### QUOTED PASSAGE
┏━━

SEG-Y Rev 2 again: little-endian is legal!

Big news! Little-endian byte order is finally legal in SEG-Y files.

That's not all. I already spilled the beans on 64-bit floats. You can now have up to 18 quintillion traces (18 exatraces?) in a seismic line. And, finally, the hyphen confusion is cleared up: it's 'SEG-Y', with a hyphen. All this is spelled out in the new SEG-Y specification, Revision 2.0, which was officially released yesterday after at least five years in the making. Congratulations to Jill Lewis, Rune Hagelund, Stewart Levin, and the rest of the SEG Technical Standards Committee

Back up a sec: what's an endian?

Whenever you have to think about the order of bytes (the 8-bit chunks in a 'word' of 32 bits, for example) — for instance when you send data down a wire, or store bytes in memory, or in a file on disk — you have to decide if you're Roman Catholic or Church of England.

What?

It's not really about religion. It's about eggs.

In one of the more obscure satirical analogies in English literature, Jonathan Swift wrote about the ideological tussle between between two factions of Lilliputians in Gulliver's Travels (1726). The Big-Endians liked to break their eggs at the big end, while the Little-Endians preferred the pointier option. Chaos ensued.

Two hundred and fifty years later, Danny Cohen borrowed the terminology in his 1 April 1980 paper, On Holy Wars and a Plea for Peace — in which he positioned the Big-Endians, preferring to store the big bytes first in memory, against the Little-Endians, who naturally prefer to store the little ones first. Big bytes first is how the Internet shuttles data around, so big-endian is sometimes called network byte order. The drawing (right) shows how the 4 bytes in a 32-bit 'word' (the hexadecimal codes 0A, 0B, 0C and 0D) sit in memory.

Because we write ordinary numbers big-endian style — 2017 has the thousands first, the units last — big-endian might seem intuitive. Then again, lots of people write dates as, say, 31-03-2017, which is analogous to little-endian order. Cohen reviews the computational considerations in his paper, but really these are just conventions. Some architectures pick one, some pick the other. It just happens that the x86 architecture that powers most desktop and laptop computers is little-endian, so people have been illegally (and often accidentally) writing little-endian SEG-Y files for ages. Now it's actually allowed.

┗━━

### TASK ITEM A
Answer these from the SEG-Y post, one per line:
(i) How long was Revision 2.0 in the making before its release?
(ii) In what 1726 work did Jonathan Swift write about the Big-Endians and Little-Endians?
(iii) What other name is sometimes used for big-endian order?
### TASK ITEM B
Print the part of the SEG-Y post starting with "That's not all." and going on through "It's about eggs.", unchanged.
The data that comes next is from a separate source and has nothing to do with the SEG-Y post.

### INPUT DATA
┏━━

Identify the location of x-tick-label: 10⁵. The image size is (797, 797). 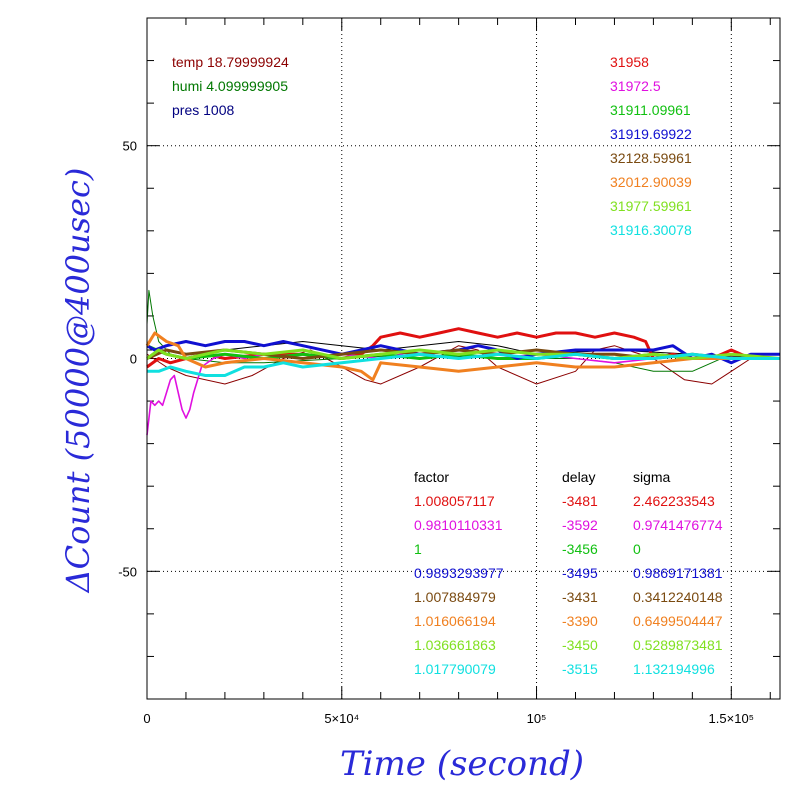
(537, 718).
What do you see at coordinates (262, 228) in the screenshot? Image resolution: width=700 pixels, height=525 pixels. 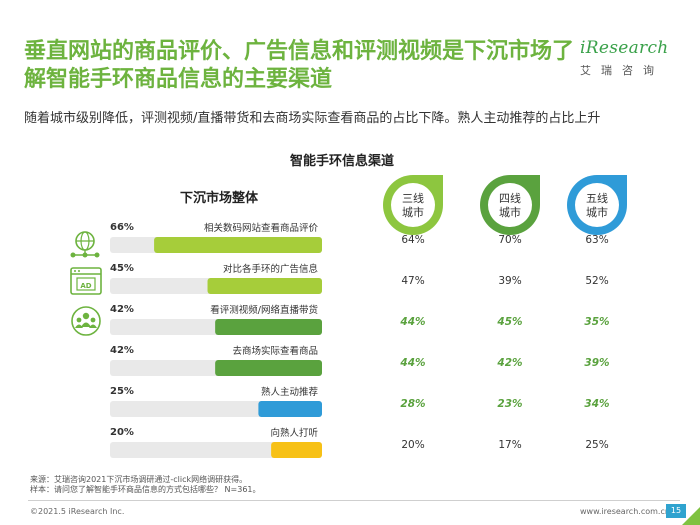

┗━━

### WRITTEN SOLUTION A
(i) At least five years.
(ii) Gulliver's Travels.
(iii) Network byte order.

### WRITTEN SOLUTION B
That's not all. I already spilled the beans on 64-bit floats. You can now have up to 18 quintillion traces (18 exatraces?) in a seismic line. And, finally, the hyphen confusion is cleared up: it's 'SEG-Y', with a hyphen. All this is spelled out in the new SEG-Y specification, Revision 2.0, which was officially released yesterday after at least five years in the making. Congratulations to Jill Lewis, Rune Hagelund, Stewart Levin, and the rest of the SEG Technical Standards Committee

Back up a sec: what's an endian?

Whenever you have to think about the order of bytes (the 8-bit chunks in a 'word' of 32 bits, for example) — for instance when you send data down a wire, or store bytes in memory, or in a file on disk — you have to decide if you're Roman Catholic or Church of England.

What?

It's not really about religion. It's about eggs.